Politics and incentives – Tensions rise over new Idaho lawsuit regarding wolf conservation

Although wolves were reintroduced into Idaho in 1995, they remained on the Federal Endangered Species List until spring 2011. Today, Federal Wildlife Services and Idaho Fish and Game monitor 786 wild wolves.

This summer, five independent conservation groups filed a lawsuit against the United States Department of Agriculture’s Wildlife Services, and the Idaho Fish and Wildlife Department for mishandling a wolf-killing program, which is aimed at keeping wolf populations in check. The lawsuit includes several former employees testifying about inhumane wolf trappings and shootings in the forest regions of the North Fork, Clearwater and the Lolo Hunting Zone.

Gary Macfarlene, director of one conservationist group behind the lawsuit, Friends of the Clearwater, said helicopters were used to exhaust the wolves before the animals were shot from the air. Macfarlene said traps that are regularly set out for the wild canines also failed to hit the target and instead caused inhumane injuries.

“This is the only case that I am aware of where Wildlife Services has been called in to kill a native species that we used to have enlisted under the Endangered Species List,” Macfarlene said. “That’s why we think that this program is one of the reasons that we, as an organization, joined with this lawsuit.”

- **EXERCISE REQUIREMENTS**:
**1.** Repeat the stretch of the Idaho wolf lawsuit article from "Politics and incentives" through "786 wild wolves." word for word.
**2.** According to the Idaho wolf lawsuit article, why does Gary Macfarlene consider the wolf-killing program a reason his organization joined the lawsuit?
You will not need the data to complete this work.

- **SOURCE DATA**:

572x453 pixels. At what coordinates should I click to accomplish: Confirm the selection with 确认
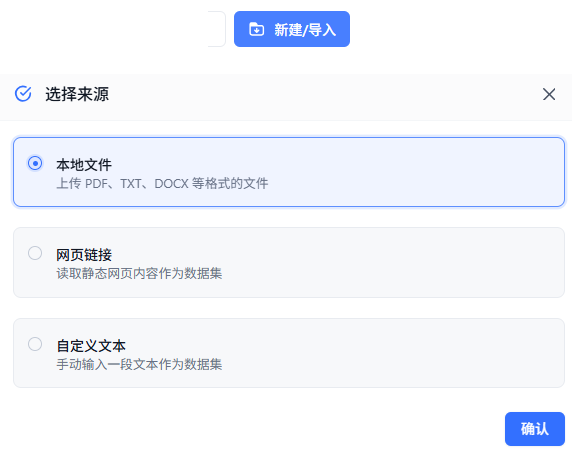(535, 429)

- **IN RESPONSE**:
**1.**
Politics and incentives – Tensions rise over new Idaho lawsuit regarding wolf conservation

Although wolves were reintroduced into Idaho in 1995, they remained on the Federal Endangered Species List until spring 2011. Today, Federal Wildlife Services and Idaho Fish and Game monitor 786 wild wolves.

**2.** Macfarlene says it is the only case he knows of in which Wildlife Services was called in to kill a native species that used to be on the Endangered Species List. That is why he sees the program as one of the reasons Friends of the Clearwater joined the lawsuit.